Louka Katseli, chair of the National Bank of Greece, told City A.M. that without a deal Athens risked a technical default before the end of June.
Analysts have assumed the hard deadline was 30 June, when Greece is due to make a bundled €1.6bn loan repayment to the IMF.
Greek officials flew into Brussels last night ahead of a frantic period of horse-trading between Greece and its lenders to try and unlock an emergency bailout fund for the country.
“If an agreement is not reached, there is a risk this would mean the Greek state is considered to be in default, and this might come earlier than the end of the June,” Katseli warned.
“If the Greek state is in default then the Greek banking system is in default – this would be uncharted waters, it has never happened before.”
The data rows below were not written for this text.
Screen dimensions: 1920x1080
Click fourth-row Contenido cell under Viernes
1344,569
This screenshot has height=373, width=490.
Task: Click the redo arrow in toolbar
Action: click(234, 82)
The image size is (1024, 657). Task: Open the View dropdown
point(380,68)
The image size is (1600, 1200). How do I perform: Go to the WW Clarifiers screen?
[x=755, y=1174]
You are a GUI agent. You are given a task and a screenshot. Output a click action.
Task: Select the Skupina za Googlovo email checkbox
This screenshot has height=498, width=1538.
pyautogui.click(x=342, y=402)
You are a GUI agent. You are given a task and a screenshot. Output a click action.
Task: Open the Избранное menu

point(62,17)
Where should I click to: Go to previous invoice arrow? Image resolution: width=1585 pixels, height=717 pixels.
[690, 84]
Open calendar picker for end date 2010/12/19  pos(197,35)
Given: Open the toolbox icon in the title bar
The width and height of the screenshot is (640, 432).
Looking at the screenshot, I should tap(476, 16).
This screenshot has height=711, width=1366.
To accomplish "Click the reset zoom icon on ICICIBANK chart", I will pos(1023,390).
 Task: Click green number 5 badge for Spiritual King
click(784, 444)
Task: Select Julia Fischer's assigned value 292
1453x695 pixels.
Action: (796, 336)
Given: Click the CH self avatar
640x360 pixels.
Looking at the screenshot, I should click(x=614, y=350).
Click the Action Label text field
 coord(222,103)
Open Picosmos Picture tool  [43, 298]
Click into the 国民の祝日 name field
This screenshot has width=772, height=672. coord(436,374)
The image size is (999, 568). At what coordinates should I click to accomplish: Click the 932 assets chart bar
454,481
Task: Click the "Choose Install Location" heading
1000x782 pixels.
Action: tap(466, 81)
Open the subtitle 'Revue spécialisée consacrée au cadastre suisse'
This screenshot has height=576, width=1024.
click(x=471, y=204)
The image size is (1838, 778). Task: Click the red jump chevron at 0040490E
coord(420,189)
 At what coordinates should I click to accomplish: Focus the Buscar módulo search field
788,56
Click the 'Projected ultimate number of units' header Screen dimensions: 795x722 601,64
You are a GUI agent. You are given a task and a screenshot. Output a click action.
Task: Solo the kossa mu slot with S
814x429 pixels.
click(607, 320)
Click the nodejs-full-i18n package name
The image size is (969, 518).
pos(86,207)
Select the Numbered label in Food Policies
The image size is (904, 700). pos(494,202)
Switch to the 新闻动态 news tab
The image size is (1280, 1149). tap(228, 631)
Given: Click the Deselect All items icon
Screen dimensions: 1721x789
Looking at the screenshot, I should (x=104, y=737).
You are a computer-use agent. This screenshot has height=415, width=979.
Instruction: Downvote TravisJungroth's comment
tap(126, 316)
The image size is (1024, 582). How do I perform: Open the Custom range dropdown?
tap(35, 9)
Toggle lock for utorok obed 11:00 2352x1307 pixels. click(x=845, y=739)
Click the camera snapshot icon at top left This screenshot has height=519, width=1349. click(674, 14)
The warning comes just days after a failed set of talks in Luxembourg, which saw Greek finance minister Yanis Varoufakis hit out at his Eurozone peers for reiterating their position that Greece was not putting forward serious reform proposals.
Technocrats from Greece and Brussels worked through the weekend to try to reach as much agreement as possible before today’s meetings of finance ministers and heads of state. But capital controls are expected within days if no deal is hammered out today. Analysts from JP Morgan estimate around €6bn (£4.3bn) left Greek banks last week.
“This acceleration in the pace of deposit outflows is raising the chance that the Greek government will be forced to impose restrictions on the withdrawal of deposits if no deal is reached at the Eurozone summit,” the analysts said. Households and firms had €165bn of deposits in Greek banks in November. This had fallen to €134bn by April, according to the country’s central bank. The JP Morgan analysts said the current level is nearer €120bn.
Capital controls would involve restricting withdrawals from cash machines and transactions abroad. To avoid them, Greek banks are currently borrowing extra cash from the country’s central bank but the amount it is allowed to lend to them is capped by the European Central Bank (ECB).
The ECB lifts the cap on request, but only if Greece’s banks remain solvent.
But because the banks have lent to the government they could become insolvent if Greece defaults. For this reason, the ECB has said it will continue to increase the cap on lending only if a deal is in sight.
One source close to negotiations said Greece would head to Brussels with proposals for a primary surplus target of 0.5 per cent for 2015. The primary surplus is tax revenue minus state spending, excluding interest payments on debt. Creditors initially wanted it to be 4.5 per cent of GDP this year and the issue has been a persistent source of disagreement since negotiations began in February.
Reports in Greek media suggest the Greeks may also be prepared to ease up on wage and pension cuts, which Greece has taken a hard line against.
Katseli believes both sides hold some responsibility for the current impasse, and said both would have benefitted if an intermediary had been appointed to coordinate the discussions. But she added: “I think sanity will prevail on both sides.”